利用高通量RNA结构探测数据对RNA上蛋白质结合位点进行计算识别。

Computational identification of protein binding sites on RNAs using high-throughput RNA structure-probing data.

作者信息

Hu Xihao, Wong Thomas K F, Lu Zhi John, Chan Ting Fung, Lau Terrence Chi Kong, Yiu Siu Ming, Yip Kevin Y

机构信息

Department of Computer Science and Engineering, The Chinese University of Hong Kong, Shatin, New Territories, Hong Kong, Department of Computer Science, The University of Hong Kong, Pokfulam Road, Hong Kong, CSIRO Ecosystem Sciences, Canberra, ACT 2601, Australia, MOE Key Laboratory of Bioinformatics, School of Life Sciences, Tsinghua University, Beijing, China 100084, School of Life Sciences, Hong Kong Bioinformatics Centre, The Chinese University of Hong Kong, Shatin, New Territories, Hong Kong and Department of Biology and Chemistry, City University of Hong Kong, Tat Chee Avenue, Kowloon, Hong Kong Department of Computer Science and Engineering, The Chinese University of Hong Kong, Shatin, New Territories, Hong Kong, Department of Computer Science, The University of Hong Kong, Pokfulam Road, Hong Kong, CSIRO Ecosystem Sciences, Canberra, ACT 2601, Australia, MOE Key Laboratory of Bioinformatics, School of Life Sciences, Tsinghua University, Beijing, China 100084, School of Life Sciences, Hong Kong Bioinformatics Centre, The Chinese University of Hong Kong, Shatin, New Territories, Hong Kong and Department of Biology and Chemistry, City University of Hong Kong, Tat Chee Avenue, Kowloon, Hong Kong.

出版信息

Bioinformatics. 2014 Apr 15;30(8):1049-1055. doi: 10.1093/bioinformatics/btt757. Epub 2013 Dec 27.

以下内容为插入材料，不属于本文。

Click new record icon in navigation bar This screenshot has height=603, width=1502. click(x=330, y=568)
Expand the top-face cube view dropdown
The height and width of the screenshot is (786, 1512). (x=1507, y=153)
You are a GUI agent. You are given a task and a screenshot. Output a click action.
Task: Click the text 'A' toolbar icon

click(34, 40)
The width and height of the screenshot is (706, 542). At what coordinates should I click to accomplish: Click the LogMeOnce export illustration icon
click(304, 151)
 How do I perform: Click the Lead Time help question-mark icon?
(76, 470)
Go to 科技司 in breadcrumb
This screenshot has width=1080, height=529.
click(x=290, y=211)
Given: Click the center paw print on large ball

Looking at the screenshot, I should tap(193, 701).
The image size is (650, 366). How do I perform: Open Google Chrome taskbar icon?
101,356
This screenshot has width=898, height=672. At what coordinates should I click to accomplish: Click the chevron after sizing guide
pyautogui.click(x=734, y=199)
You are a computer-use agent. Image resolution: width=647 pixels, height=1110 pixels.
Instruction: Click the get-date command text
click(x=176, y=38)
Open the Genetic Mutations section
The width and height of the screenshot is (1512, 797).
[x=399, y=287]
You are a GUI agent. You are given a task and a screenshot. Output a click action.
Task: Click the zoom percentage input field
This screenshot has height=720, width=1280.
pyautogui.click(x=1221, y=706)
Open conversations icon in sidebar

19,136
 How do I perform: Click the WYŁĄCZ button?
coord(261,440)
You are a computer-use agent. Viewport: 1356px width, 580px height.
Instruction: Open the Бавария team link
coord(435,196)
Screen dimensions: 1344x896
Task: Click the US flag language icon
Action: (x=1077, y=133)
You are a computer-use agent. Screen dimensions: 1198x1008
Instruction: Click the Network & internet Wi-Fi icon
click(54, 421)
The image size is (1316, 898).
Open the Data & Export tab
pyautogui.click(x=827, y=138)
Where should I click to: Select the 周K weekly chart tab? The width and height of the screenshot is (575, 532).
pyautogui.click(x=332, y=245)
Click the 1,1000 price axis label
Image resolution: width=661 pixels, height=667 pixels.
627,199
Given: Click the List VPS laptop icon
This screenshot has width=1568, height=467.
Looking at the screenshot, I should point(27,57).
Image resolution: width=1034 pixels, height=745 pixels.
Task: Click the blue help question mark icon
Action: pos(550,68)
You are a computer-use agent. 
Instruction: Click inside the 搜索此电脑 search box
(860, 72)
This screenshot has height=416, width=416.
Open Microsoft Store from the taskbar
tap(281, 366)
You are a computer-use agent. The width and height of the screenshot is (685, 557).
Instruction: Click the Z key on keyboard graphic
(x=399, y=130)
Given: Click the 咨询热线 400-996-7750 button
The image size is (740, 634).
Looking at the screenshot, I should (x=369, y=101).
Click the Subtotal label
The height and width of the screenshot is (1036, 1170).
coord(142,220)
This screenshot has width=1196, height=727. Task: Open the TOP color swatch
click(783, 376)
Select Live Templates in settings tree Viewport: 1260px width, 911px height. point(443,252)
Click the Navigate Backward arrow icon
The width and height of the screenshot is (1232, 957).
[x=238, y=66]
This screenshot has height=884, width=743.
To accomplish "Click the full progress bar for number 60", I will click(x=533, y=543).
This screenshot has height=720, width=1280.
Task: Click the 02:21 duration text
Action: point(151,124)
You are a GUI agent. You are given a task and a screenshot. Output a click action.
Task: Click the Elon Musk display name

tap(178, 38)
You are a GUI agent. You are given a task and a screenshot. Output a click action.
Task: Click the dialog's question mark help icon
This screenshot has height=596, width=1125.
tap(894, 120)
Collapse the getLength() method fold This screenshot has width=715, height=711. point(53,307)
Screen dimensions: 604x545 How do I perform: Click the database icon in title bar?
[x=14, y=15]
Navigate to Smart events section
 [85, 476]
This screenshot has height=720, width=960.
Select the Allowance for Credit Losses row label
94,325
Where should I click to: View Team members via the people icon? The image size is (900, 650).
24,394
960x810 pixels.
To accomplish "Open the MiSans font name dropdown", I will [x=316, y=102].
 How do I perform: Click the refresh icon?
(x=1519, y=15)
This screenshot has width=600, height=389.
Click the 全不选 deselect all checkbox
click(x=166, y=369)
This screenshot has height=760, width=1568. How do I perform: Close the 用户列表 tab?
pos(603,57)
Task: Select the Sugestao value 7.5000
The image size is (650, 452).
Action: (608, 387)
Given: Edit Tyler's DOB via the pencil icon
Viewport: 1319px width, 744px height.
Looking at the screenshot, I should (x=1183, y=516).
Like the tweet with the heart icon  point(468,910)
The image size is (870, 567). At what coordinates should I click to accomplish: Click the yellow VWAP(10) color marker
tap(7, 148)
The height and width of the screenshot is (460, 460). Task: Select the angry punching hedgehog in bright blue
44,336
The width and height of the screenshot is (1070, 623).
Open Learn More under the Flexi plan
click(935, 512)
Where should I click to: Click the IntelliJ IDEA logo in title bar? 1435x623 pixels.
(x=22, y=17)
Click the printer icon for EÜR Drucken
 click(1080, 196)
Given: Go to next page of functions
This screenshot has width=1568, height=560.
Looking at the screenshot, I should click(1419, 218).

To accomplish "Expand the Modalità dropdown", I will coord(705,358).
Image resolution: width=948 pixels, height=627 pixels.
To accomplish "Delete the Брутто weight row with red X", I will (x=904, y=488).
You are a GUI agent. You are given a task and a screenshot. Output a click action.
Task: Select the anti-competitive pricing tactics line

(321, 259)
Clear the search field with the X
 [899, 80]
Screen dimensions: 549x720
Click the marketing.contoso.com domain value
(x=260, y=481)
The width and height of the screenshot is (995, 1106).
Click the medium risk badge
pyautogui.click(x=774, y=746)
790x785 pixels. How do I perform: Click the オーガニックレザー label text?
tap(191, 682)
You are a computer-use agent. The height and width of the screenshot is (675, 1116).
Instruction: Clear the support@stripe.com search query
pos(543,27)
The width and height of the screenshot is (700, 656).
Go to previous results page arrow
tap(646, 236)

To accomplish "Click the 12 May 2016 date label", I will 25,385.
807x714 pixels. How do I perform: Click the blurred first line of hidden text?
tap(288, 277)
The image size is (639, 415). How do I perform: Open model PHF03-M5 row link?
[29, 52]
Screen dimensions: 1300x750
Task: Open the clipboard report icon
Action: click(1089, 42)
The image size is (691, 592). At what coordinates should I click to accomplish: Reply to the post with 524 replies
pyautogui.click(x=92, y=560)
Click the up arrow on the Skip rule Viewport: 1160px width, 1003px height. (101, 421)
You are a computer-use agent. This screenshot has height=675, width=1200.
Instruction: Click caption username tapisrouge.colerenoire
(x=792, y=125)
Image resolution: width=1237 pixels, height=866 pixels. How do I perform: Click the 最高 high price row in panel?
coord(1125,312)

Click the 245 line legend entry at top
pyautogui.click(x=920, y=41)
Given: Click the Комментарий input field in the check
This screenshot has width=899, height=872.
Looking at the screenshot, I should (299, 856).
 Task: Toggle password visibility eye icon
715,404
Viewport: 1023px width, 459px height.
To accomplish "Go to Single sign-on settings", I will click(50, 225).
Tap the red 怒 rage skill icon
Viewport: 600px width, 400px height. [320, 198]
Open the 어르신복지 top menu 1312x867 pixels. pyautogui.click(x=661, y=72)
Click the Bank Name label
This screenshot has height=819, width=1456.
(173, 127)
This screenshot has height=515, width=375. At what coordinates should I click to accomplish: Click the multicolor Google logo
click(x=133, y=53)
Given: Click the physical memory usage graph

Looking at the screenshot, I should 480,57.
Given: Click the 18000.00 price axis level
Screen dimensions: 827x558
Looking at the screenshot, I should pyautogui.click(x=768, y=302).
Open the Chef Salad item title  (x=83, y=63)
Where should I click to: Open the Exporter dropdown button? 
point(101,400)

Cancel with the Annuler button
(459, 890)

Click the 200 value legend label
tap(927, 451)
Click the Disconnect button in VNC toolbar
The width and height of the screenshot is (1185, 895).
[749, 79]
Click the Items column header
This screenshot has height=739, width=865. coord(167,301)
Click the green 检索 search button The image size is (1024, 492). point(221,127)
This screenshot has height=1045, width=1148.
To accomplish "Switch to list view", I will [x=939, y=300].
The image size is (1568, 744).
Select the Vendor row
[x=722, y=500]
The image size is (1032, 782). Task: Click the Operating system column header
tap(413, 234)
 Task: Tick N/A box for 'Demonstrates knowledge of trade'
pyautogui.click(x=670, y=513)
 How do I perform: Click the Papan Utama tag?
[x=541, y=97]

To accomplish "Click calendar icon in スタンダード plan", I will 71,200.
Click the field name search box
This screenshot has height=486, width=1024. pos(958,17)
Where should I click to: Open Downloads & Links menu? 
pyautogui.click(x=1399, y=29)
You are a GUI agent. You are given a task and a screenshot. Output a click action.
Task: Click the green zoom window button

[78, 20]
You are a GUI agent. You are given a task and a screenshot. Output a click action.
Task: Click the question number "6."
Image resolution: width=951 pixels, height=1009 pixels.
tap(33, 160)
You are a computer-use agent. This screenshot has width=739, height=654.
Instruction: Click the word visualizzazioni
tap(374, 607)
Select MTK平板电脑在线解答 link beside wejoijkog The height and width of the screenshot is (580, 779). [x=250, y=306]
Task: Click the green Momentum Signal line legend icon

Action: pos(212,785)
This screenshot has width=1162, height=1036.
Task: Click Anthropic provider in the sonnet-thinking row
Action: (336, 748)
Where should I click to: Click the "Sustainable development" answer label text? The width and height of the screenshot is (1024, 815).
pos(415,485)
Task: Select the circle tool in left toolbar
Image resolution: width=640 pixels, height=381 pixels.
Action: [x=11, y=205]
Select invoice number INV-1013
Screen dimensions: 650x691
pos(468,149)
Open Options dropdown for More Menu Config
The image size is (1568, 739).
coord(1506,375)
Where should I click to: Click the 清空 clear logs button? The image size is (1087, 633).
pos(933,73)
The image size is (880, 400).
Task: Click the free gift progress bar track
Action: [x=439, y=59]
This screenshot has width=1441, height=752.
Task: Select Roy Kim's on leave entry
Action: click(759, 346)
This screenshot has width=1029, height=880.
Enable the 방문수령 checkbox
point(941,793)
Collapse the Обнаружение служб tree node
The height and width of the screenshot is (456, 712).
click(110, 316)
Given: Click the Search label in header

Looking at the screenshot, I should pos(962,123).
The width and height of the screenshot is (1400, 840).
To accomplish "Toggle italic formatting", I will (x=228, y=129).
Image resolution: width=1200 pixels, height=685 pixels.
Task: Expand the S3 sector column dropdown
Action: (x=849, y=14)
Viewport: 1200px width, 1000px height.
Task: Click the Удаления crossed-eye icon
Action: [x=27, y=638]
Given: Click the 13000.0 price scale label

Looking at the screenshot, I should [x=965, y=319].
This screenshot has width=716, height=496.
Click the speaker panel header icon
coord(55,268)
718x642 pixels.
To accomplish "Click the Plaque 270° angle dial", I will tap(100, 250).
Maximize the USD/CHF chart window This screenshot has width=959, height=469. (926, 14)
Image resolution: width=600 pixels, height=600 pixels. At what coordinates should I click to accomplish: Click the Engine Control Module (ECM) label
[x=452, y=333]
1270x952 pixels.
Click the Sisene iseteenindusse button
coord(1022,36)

DOI:10.1093/bioinformatics/btt757

PMID:24376038

Abstract

MOTIVATION

High-throughput sequencing has been used to probe RNA structures, by treating RNAs with reagents that preferentially cleave or mark certain nucleotides according to their local structures, followed by sequencing of the resulting fragments. The data produced contain valuable information for studying various RNA properties.

RESULTS

We developed methods for statistically modeling these structure-probing data and extracting structural features from them. We show that the extracted features can be used to predict RNA 'zipcodes' in yeast, regions bound by the She complex in asymmetric localization. The prediction accuracy was better than using raw RNA probing data or sequence features. We further demonstrate the use of the extracted features in identifying binding sites of RNA binding proteins from whole-transcriptome global photoactivatable-ribonucleoside-enhanced cross-linking and immunopurification (gPAR-CLIP) data.

AVAILABILITY

The source code of our implemented methods is available at http://yiplab.cse.cuhk.edu.hk/probrna/ CONTACT: kevinyip@cse.cuhk.edu.hk Supplementary information: Supplementary data are available at Bioinformatics online.

摘要

动机

高通量测序已被用于探测RNA结构，方法是用根据RNA局部结构优先切割或标记特定核苷酸的试剂处理RNA，然后对产生的片段进行测序。所产生的数据包含用于研究各种RNA特性的有价值信息。

结果

我们开发了对这些结构探测数据进行统计建模并从中提取结构特征的方法。我们表明，提取的特征可用于预测酵母中的RNA“邮政编码”，即不对称定位中由She复合体结合的区域。预测准确性优于使用原始RNA探测数据或序列特征。我们进一步证明了提取的特征在从全转录组全局光活化核糖核苷增强交联和免疫纯化（gPAR-CLIP）数据中识别RNA结合蛋白结合位点方面的应用。